[Stored data entries]

- - -

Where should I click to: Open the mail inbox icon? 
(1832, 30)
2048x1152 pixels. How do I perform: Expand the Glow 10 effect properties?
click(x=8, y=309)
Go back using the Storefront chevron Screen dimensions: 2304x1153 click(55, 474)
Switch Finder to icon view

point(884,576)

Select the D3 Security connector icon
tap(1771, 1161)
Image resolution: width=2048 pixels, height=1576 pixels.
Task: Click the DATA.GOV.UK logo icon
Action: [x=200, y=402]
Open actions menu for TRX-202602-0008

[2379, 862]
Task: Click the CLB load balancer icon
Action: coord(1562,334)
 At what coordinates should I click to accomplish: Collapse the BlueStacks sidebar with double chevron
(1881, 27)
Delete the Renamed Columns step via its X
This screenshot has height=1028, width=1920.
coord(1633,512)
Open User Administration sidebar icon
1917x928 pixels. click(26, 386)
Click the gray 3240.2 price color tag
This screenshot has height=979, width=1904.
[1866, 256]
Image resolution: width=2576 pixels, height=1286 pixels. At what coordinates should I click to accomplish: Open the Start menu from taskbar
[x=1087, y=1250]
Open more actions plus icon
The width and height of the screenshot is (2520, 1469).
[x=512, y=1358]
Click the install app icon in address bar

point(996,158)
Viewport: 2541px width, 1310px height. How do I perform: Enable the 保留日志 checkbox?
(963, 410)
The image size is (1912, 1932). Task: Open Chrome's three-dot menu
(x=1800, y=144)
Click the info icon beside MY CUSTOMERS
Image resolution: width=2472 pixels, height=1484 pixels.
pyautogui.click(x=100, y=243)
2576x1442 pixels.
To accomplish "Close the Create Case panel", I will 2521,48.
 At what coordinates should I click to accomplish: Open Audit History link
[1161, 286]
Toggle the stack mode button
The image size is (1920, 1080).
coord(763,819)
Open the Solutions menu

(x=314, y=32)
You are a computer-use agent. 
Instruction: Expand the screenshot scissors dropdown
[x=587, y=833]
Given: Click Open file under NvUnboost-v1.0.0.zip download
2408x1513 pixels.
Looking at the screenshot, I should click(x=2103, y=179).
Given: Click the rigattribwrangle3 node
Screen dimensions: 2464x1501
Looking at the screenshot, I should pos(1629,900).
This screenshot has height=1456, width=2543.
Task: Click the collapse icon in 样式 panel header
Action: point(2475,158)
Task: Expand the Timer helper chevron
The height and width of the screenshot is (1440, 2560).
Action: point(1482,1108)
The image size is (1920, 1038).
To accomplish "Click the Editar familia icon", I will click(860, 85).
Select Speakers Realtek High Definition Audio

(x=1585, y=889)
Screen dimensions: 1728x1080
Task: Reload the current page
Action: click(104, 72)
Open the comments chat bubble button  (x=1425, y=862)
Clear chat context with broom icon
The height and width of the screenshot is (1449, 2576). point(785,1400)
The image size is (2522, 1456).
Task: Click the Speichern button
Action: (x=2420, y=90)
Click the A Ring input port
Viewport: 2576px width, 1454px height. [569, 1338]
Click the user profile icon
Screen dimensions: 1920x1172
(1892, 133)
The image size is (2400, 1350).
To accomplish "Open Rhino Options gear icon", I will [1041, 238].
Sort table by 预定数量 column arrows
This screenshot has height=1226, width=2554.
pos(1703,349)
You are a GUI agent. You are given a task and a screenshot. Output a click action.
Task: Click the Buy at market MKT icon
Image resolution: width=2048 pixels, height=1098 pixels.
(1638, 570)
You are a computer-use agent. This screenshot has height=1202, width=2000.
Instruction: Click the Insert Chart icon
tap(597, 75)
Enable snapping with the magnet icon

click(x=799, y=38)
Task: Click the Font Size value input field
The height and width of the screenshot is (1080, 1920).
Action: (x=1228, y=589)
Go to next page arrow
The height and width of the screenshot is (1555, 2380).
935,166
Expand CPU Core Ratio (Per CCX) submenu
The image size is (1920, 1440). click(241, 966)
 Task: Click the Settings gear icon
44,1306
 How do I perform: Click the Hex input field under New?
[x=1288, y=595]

- - -

▶ PROBLEM TO SOLVE
All that is needed is how many lines of the data contain "agent", stated as a number.

▶ ANSWER
3